Another problem, agreed the group, was the lack of public awareness around these issues, due in part to poor communication by the government. “At the moment, very few people are even aware this is coming down the track towards them,” said an MP. One policy adviser took a dim view on how heat pump installations had been managed so far, with the information gap compounded by a lack of skilled mechanics and installers.

Asked how a Labour government would manage the situation, one MP discussed the possibility of moving towards a leasing economy. “Government policy can be used to help the leasers lease the pumps at a lower rate, rather than providing grants for each household to purchase something they probably can’t afford anyway,” they said. Another parliamentarian said that while leasing was an “interesting idea”, there might be some resistance in rural communities, where people “are more likely to want to own something than the bulk of the population”.

The group discussed how the transition might be managed without too much disruption to people’s lives and making sure solutions are future proof. “We need to make sure that people who are installing a heat pump have one that will switch to cooling,” said a think-tank member, who also touted solar panels on roofs as a possible part of the solution.

Regarding homes that are unsuitable for heat pumps, the panel discussed the possibility of moving towards different fuel sources such as hydrogen.

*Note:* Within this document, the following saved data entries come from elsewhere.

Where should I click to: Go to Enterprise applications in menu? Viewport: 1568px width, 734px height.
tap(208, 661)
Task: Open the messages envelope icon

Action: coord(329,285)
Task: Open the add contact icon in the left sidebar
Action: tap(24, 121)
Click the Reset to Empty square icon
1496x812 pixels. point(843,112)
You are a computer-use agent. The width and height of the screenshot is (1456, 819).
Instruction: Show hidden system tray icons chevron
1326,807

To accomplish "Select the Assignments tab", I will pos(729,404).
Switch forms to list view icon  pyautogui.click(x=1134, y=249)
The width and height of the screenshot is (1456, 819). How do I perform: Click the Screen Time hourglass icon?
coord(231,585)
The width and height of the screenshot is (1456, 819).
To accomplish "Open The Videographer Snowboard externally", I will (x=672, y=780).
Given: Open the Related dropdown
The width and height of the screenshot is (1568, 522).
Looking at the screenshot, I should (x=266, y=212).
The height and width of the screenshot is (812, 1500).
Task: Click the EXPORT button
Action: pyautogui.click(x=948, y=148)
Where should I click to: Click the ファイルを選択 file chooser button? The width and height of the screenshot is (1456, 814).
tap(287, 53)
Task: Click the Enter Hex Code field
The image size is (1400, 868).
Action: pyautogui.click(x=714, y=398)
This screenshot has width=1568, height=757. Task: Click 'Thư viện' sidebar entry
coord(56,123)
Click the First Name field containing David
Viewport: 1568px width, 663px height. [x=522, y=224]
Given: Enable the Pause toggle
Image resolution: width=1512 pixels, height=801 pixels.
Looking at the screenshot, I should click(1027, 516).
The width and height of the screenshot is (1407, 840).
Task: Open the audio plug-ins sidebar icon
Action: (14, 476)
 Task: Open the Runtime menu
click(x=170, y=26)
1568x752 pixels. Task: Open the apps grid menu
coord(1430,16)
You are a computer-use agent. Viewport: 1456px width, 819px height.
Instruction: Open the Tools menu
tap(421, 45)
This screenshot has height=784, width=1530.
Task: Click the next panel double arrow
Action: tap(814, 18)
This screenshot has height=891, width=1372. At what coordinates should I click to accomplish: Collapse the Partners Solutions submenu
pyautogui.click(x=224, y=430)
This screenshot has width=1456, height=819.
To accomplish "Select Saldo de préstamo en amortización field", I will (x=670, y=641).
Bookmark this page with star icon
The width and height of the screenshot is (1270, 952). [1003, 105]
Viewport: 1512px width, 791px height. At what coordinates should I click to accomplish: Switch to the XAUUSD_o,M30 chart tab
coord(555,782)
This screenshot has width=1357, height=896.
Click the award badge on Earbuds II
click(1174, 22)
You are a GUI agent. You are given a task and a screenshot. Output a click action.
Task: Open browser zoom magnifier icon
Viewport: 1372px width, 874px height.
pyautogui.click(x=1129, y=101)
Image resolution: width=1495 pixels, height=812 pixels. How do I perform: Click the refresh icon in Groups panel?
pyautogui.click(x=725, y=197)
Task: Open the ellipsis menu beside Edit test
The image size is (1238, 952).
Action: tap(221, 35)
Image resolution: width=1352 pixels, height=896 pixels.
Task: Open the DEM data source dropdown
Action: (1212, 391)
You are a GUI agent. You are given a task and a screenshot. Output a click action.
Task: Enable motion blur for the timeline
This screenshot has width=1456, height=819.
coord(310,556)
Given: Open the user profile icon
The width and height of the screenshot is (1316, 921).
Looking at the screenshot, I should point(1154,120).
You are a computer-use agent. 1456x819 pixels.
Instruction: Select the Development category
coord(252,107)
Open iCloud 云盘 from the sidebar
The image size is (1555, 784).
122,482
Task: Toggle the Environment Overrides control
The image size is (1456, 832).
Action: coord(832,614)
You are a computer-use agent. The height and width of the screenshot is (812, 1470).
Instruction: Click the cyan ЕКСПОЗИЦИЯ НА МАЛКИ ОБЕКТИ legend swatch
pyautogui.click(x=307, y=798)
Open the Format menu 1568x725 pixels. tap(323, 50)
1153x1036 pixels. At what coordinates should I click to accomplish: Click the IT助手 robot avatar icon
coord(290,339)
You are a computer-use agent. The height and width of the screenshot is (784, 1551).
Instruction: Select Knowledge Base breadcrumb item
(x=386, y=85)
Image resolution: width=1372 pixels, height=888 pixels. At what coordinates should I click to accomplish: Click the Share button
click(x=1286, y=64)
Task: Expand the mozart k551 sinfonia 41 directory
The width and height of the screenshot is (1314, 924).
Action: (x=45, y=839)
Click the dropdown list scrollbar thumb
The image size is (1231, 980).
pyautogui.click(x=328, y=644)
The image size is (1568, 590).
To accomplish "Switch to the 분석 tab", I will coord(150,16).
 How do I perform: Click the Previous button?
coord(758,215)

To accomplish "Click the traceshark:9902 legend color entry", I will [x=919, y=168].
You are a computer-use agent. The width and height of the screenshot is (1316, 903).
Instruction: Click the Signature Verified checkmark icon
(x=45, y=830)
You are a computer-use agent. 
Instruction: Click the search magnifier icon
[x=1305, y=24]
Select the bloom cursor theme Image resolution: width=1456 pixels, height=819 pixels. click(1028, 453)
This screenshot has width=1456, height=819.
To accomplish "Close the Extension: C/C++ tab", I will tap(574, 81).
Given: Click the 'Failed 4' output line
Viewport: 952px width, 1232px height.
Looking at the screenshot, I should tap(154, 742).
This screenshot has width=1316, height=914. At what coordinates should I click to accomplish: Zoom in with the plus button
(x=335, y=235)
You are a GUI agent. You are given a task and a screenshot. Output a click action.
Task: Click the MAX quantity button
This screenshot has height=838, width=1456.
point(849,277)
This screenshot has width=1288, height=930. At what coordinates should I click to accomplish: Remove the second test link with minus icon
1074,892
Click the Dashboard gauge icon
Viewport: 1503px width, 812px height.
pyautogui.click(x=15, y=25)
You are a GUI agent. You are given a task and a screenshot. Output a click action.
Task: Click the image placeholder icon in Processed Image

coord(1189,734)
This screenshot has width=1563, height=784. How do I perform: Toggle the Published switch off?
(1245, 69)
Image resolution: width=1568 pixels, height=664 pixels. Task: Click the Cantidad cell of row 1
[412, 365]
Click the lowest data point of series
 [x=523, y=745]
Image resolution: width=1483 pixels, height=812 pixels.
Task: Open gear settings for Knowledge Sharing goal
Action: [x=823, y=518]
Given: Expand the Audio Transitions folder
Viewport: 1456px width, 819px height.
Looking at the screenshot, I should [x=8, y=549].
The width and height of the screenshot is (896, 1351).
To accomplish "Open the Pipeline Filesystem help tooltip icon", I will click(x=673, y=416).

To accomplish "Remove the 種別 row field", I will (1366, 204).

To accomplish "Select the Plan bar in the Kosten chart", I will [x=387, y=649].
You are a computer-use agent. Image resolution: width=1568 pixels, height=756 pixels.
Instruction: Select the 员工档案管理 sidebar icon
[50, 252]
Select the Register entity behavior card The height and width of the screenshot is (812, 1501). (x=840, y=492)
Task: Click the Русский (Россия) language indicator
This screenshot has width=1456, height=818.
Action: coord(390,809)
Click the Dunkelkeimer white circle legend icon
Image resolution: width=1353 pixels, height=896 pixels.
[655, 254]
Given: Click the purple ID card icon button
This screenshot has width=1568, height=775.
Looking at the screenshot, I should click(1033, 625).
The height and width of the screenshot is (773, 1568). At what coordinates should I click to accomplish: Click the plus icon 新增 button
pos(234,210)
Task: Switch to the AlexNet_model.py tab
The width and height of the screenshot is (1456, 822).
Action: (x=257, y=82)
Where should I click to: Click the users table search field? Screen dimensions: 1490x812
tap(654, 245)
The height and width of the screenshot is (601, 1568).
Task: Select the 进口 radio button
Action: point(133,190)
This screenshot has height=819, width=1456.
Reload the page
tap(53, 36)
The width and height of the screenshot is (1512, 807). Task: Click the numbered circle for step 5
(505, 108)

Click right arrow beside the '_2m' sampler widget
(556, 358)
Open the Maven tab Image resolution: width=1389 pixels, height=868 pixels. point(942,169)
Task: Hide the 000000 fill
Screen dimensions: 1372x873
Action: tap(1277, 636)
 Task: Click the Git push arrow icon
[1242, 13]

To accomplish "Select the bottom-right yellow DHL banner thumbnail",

An industry spokesperson mentioned renewable liquid gases made from waste materials, adding: “We need a policy steer from government that there will be a chunk of homes or businesses where this type of solution will be an option.”

A big challenge here, noted the participants, is that other sectors such as transport are similarly hungry for low-carbon fuel and are “probably going to hoover up a lot of it”. One policy adviser lamented the lack of a government-wide strategy, with different departments working in siloes. “We don’t have a cohesive plan for how we use and prioritise low-carbon fuels,” they said. An MP agreed that we absolutely need integrated policy over the next few years, “if it’s to roll out in any coherent way”.

The participants closed the roundtable by acknowledging the issue’s complexities. The tenor of the discussion was not wholly negative: one parliamentarian expounded the benefit of pilot schemes in rural areas, while another noted that “it’s not all or nothing, and I think we can make huge strides”.

However, one MP remarked that a Labour government would be “inheriting a very, very difficult situation”. They added that “a part of this is about the nation’s need to get to net zero, but it’s also about supporting individuals to be able to afford to live in rural communities, and those are two very different questions.”